**Data for processing**
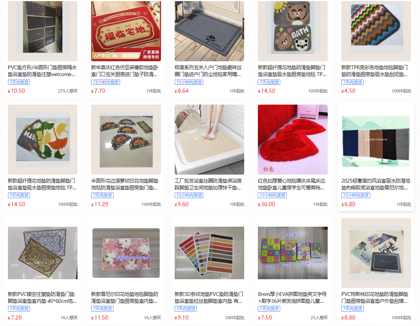
Task: Open the hollow PVC gold mat image
Action: (43, 253)
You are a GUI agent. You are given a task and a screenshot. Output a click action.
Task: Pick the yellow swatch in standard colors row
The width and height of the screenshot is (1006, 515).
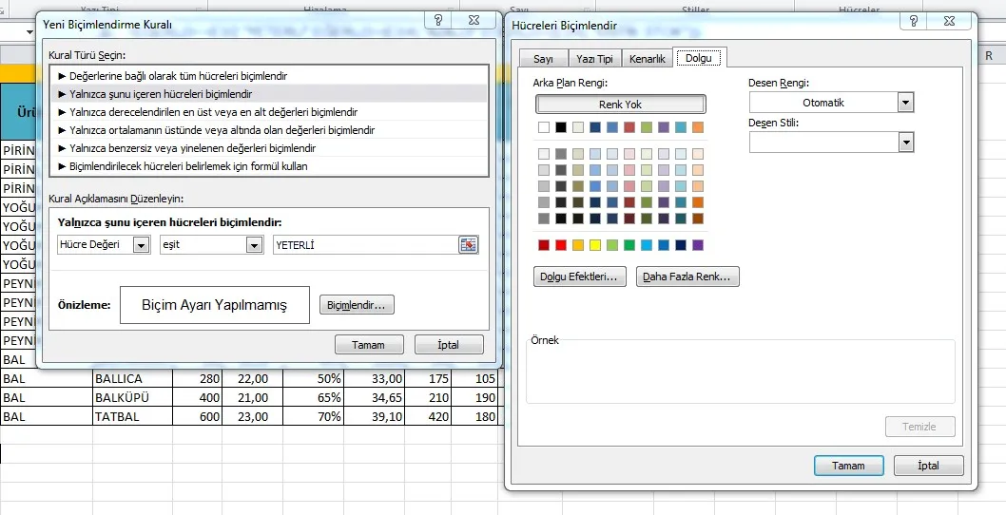tap(595, 245)
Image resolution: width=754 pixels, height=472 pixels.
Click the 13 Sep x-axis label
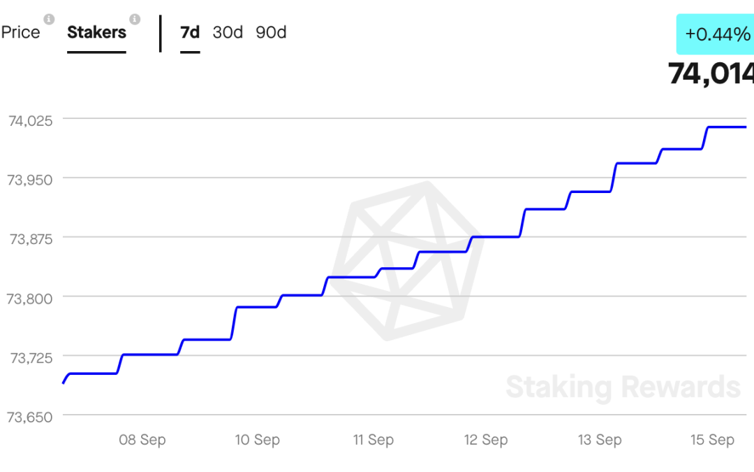click(x=600, y=440)
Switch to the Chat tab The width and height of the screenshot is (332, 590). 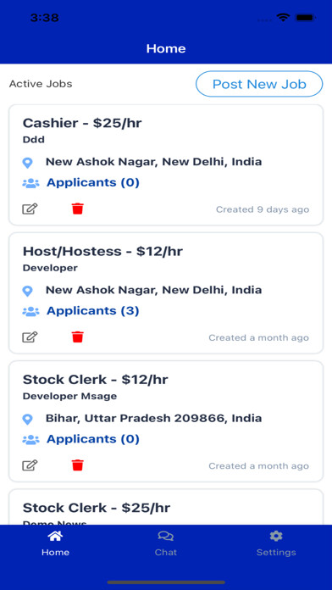click(x=166, y=543)
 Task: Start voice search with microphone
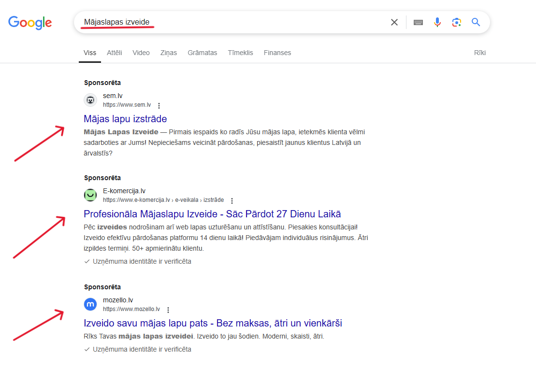click(x=437, y=22)
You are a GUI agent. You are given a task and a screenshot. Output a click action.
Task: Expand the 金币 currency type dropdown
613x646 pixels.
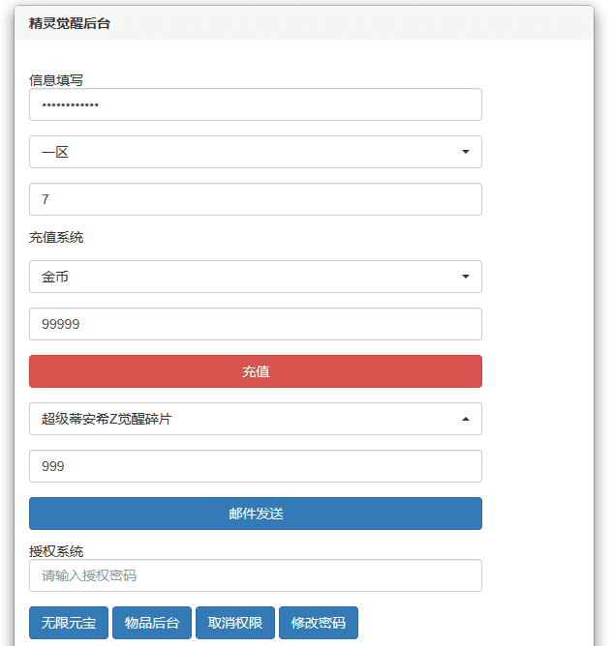tap(255, 277)
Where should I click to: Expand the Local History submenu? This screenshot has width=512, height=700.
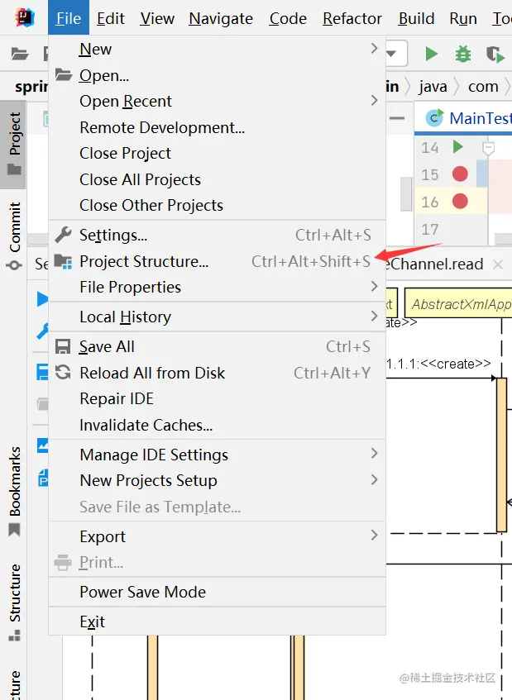coord(125,317)
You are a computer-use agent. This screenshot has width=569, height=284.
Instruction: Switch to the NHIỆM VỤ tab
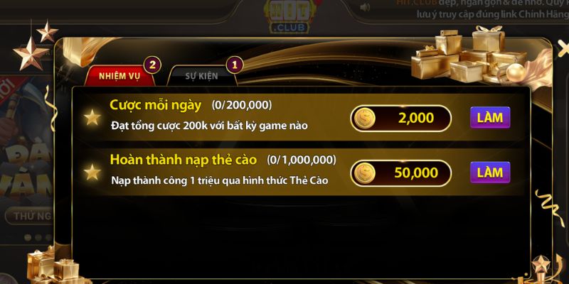click(119, 76)
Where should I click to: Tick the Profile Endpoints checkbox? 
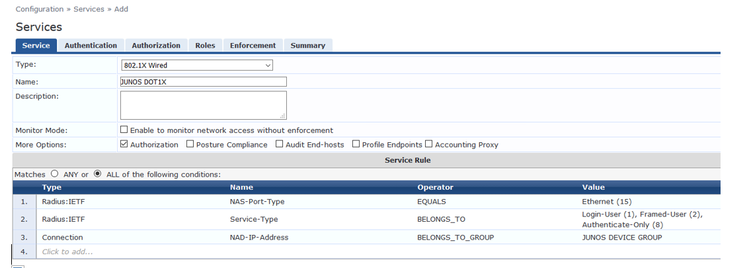pos(356,144)

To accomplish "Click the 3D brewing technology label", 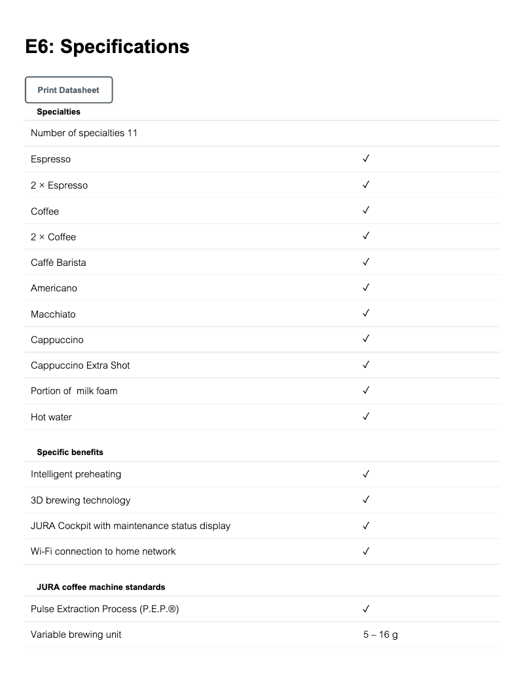I will pyautogui.click(x=81, y=500).
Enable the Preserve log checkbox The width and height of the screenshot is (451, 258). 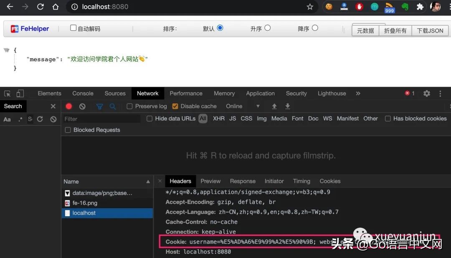[x=129, y=106]
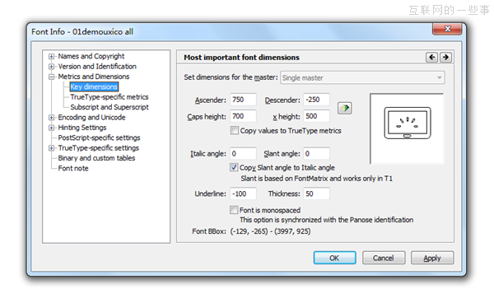The image size is (494, 298).
Task: Click the Apply button
Action: 432,258
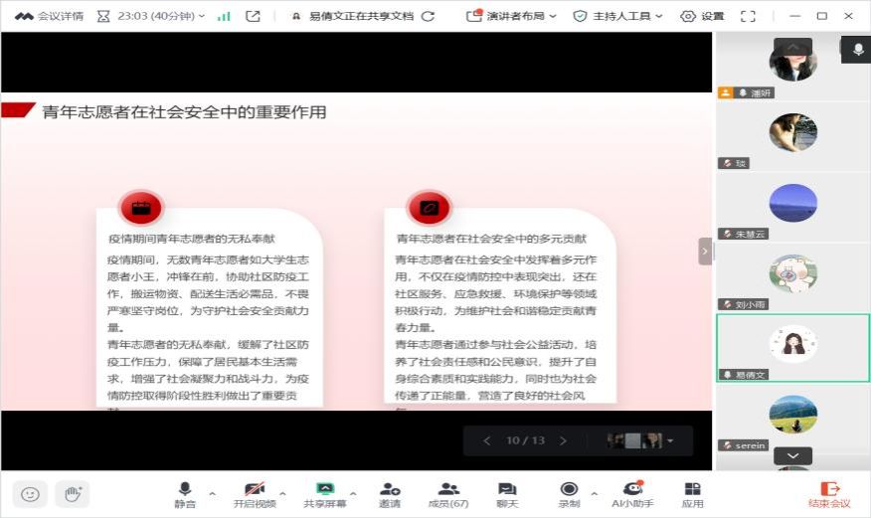This screenshot has height=518, width=871.
Task: Start recording with the 录制 button
Action: pyautogui.click(x=569, y=494)
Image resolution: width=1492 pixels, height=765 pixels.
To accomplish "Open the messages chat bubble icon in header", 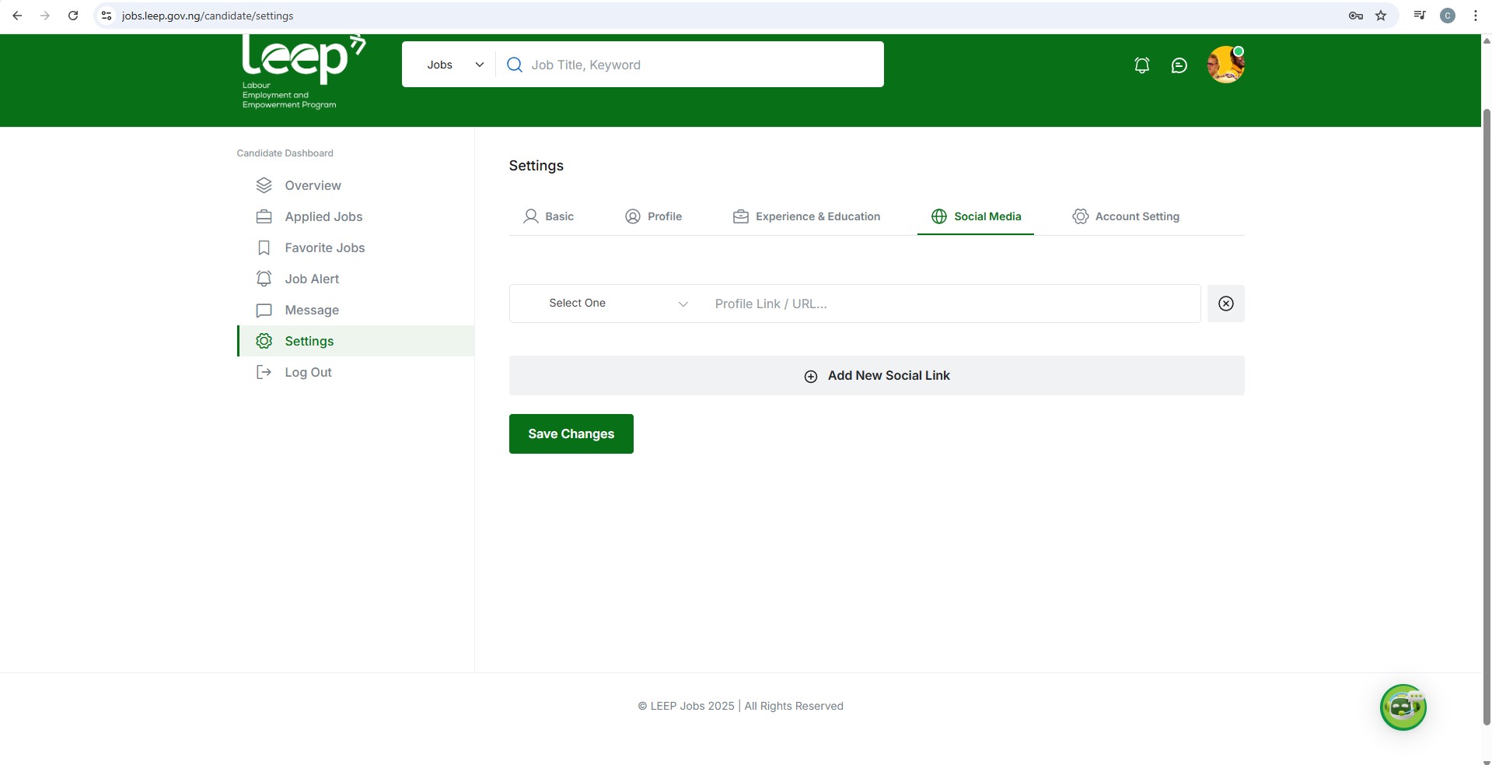I will tap(1179, 65).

**Task requirements**
Search the data above for lines holding "resolution" and copy each of them.

**Exercise output**
Image resolution: width=754 pixels, height=472 pixels.
Image resolution: width=1492 pixels, height=765 pixels.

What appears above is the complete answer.